Effectiveness of the vaccine against SARS-CoV-2 upon hospitalizations during the fourth epidemic wave in Queretaro, Mexico
Vaccination and hospitalization due to COVID-19
Objective. To assess the protective effect of the vaccine against SARS-CoV-2 upon hospitalizations due to COVID-19 during the fourth epidemic wave in Queretaro, Mexico.
Methods. This investigation was designed as a retrospective cohort study in patients with COVID-19 during the fourth wave of the epidemic (December 19th, 2021, to January 9th, 2022). The exposed group consisted in those subjects who had received a vaccine against COVID-19 (genetically modified adenovirus vaccine and messenger ribonucleic acid vaccine); and the non-exposed group consisted in those people who were not vaccinated. Diagnosis of COVID-19 was made with a rapid antigenic test in oropharyngeal exudate, and the test was performed between the first and fifth day after the onset of symptoms. All patients who came to healthcare facilities because of symptoms, with a positive test and having received two doses of the vaccine. Statistical analysis included chi-square, relative risk, and confidence intervals (CI) for the relative risk.

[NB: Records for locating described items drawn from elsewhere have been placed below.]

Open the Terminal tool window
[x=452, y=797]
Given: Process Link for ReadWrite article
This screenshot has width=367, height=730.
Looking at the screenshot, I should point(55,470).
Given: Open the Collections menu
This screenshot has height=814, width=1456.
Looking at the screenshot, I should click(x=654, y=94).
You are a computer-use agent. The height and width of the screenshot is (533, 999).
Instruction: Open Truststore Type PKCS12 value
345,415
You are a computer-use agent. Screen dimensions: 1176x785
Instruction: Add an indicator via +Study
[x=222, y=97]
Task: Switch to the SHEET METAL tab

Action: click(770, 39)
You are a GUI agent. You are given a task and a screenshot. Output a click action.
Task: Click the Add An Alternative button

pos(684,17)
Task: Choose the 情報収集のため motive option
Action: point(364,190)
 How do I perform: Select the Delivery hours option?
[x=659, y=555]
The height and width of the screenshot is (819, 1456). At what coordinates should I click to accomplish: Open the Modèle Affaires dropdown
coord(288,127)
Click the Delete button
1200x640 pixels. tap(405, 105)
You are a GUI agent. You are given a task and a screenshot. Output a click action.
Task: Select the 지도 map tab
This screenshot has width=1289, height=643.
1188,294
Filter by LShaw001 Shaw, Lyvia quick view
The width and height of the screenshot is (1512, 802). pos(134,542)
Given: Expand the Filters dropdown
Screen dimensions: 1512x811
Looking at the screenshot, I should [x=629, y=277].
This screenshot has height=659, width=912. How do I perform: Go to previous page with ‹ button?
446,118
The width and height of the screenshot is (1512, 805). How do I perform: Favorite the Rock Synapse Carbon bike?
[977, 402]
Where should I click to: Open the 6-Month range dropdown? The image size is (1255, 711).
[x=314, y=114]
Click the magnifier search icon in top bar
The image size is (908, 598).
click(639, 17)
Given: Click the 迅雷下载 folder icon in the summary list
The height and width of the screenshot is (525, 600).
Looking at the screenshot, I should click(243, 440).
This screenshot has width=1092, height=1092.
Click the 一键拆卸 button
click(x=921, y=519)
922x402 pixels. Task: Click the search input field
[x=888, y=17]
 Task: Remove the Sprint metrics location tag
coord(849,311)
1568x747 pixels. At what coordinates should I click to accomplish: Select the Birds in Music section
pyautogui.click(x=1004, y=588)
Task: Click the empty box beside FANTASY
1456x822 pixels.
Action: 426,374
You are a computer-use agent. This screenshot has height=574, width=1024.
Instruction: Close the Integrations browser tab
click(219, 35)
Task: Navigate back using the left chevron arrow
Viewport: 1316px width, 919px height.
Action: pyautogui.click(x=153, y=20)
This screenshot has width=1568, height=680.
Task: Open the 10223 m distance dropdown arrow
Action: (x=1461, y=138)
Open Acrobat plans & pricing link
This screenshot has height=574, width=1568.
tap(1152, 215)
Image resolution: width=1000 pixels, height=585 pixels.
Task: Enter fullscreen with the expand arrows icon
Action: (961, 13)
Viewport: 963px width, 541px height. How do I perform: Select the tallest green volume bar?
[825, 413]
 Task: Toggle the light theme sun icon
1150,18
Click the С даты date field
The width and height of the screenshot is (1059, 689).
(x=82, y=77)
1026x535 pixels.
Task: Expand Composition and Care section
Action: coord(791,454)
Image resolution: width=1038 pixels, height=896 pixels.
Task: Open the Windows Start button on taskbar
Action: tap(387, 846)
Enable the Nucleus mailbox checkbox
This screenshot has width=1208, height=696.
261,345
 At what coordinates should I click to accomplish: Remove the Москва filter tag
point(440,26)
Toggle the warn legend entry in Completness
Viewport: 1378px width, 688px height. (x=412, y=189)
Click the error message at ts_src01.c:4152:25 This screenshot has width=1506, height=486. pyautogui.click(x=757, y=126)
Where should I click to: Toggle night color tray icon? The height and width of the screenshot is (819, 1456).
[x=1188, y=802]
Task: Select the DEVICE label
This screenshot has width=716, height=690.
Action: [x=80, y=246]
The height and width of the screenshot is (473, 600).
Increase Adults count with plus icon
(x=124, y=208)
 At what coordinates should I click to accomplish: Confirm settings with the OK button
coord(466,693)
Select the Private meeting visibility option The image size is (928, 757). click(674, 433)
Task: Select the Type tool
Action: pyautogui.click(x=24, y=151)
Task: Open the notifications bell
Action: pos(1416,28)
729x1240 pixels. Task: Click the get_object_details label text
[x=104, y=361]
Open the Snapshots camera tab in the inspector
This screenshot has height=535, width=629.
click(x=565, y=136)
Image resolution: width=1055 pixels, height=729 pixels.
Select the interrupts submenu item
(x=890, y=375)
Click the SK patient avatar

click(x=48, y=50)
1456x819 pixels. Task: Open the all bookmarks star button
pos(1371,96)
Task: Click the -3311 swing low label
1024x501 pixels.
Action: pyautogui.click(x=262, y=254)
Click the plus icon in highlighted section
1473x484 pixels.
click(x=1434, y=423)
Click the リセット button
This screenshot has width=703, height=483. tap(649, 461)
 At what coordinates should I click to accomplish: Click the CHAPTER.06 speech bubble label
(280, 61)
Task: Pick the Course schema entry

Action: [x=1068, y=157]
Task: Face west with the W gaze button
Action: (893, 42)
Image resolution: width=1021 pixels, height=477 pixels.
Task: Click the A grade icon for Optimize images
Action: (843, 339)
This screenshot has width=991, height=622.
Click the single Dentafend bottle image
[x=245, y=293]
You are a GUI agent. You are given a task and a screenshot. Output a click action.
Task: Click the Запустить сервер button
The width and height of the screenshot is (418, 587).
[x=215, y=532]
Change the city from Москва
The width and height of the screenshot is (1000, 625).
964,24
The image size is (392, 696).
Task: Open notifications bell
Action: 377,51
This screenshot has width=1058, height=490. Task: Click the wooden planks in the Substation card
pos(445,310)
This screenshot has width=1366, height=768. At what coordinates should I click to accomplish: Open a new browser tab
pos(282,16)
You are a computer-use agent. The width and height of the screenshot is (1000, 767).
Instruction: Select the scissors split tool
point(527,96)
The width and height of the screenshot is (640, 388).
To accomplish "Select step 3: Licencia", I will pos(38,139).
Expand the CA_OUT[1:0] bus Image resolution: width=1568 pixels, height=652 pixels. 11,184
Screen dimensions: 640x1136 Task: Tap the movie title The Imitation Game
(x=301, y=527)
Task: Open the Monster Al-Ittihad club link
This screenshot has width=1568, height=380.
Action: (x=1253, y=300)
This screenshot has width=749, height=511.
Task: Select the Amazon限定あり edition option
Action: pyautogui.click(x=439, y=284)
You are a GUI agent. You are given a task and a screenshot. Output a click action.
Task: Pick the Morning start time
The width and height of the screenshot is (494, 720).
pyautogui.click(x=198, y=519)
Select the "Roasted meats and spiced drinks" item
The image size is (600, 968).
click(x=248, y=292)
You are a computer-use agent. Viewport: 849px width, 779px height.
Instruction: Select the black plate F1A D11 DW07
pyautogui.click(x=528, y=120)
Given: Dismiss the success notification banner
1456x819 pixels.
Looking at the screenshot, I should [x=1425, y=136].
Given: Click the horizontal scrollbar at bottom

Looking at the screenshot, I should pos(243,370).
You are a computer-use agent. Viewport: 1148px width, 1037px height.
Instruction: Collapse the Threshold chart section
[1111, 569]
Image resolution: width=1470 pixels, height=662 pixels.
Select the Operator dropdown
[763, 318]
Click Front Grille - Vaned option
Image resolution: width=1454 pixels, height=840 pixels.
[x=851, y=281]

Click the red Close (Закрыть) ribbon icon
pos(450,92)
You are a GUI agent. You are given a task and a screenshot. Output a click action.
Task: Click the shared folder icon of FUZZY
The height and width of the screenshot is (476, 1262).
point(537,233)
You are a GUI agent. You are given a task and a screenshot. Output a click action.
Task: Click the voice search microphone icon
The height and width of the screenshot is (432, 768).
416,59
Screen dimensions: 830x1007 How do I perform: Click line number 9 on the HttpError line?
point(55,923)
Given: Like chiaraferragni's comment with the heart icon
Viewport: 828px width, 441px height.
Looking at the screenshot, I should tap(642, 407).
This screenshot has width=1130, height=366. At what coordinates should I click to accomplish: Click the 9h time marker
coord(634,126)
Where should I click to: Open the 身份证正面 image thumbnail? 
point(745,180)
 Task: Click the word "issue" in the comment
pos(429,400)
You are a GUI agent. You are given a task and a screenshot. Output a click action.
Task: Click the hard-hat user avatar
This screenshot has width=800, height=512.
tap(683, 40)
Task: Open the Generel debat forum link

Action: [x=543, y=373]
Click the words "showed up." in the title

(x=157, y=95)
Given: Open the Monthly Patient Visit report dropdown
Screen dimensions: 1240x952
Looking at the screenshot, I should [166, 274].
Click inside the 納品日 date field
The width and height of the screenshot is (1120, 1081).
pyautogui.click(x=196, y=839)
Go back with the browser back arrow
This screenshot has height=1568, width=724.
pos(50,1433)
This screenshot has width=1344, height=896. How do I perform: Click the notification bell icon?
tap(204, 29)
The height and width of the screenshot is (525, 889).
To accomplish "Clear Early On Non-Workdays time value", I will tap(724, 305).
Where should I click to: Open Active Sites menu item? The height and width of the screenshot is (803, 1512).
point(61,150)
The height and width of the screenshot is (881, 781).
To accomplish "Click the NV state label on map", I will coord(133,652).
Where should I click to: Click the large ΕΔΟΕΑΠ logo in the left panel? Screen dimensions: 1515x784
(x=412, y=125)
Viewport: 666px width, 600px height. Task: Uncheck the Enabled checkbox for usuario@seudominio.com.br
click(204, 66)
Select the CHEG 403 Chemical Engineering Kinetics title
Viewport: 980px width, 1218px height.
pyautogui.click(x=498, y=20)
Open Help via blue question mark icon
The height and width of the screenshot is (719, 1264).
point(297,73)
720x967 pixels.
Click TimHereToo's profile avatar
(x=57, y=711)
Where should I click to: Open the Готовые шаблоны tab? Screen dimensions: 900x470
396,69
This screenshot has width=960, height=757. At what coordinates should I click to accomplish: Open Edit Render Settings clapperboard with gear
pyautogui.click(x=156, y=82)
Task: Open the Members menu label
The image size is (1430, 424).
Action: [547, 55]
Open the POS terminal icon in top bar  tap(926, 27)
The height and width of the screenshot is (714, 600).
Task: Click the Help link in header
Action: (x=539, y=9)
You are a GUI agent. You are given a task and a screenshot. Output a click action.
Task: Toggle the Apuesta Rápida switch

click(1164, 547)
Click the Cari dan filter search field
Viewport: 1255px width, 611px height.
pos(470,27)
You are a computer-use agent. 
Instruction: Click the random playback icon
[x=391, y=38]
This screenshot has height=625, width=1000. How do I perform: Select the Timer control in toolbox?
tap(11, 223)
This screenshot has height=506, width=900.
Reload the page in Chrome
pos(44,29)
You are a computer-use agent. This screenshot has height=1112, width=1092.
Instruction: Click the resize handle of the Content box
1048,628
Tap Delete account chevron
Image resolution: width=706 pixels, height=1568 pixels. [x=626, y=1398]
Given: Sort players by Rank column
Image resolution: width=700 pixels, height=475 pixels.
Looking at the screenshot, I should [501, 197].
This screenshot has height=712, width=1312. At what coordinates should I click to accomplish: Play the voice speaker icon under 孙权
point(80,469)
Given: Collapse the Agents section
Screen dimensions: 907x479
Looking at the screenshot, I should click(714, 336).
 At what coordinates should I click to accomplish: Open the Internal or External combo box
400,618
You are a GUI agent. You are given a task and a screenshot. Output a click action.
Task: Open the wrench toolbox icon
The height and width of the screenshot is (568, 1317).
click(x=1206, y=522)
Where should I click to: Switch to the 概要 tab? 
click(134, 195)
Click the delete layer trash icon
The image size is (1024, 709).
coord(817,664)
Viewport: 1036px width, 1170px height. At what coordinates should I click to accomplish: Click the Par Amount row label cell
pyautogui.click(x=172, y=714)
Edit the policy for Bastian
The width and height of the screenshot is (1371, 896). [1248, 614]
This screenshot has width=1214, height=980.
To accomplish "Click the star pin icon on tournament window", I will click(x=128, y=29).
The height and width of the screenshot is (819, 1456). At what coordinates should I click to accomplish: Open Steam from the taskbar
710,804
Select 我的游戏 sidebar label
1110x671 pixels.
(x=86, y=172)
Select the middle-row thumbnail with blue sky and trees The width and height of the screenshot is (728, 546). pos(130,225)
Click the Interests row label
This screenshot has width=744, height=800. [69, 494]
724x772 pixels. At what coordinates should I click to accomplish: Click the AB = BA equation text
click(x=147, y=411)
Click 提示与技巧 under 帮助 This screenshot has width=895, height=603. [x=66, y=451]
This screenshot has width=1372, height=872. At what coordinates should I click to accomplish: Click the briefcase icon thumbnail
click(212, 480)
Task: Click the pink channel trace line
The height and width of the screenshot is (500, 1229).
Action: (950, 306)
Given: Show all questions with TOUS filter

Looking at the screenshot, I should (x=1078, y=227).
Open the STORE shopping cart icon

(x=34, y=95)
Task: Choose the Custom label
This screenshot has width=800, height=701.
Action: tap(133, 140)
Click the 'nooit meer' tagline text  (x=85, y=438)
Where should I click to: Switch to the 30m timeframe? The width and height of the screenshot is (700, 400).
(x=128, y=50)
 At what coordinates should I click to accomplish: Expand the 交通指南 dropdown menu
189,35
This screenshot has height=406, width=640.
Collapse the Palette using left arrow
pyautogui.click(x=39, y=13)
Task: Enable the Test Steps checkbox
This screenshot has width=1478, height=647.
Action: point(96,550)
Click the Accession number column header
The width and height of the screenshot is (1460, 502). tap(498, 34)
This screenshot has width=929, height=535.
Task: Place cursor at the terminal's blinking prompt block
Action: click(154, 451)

Results. Fifty-two patients who received a genetically modified vaccine, 119 who received a messenger ribonucleic acid vaccine, and 336 non vaccinated subjects were included in the study. The frequency of hospitalization was 62,2% in non-vaccinated persons, this rate was 23,1% (p= 0.000), and relative risk was 0,37 (95% CI; 0,22-0,61) in those who received a genetically modified adenovirus vaccine, and it was 1.7% (p= 0.000), and relative risk was 0,03 (95% CI; 0,006-0,10) in those who received the messenger ribonucleic acid vaccine.
Conclusions. From a population point of view, the vaccine against COVID-19 was effective for preventing hospitalization in patients with acute COVID-19 disease during the fourth epidemic wave.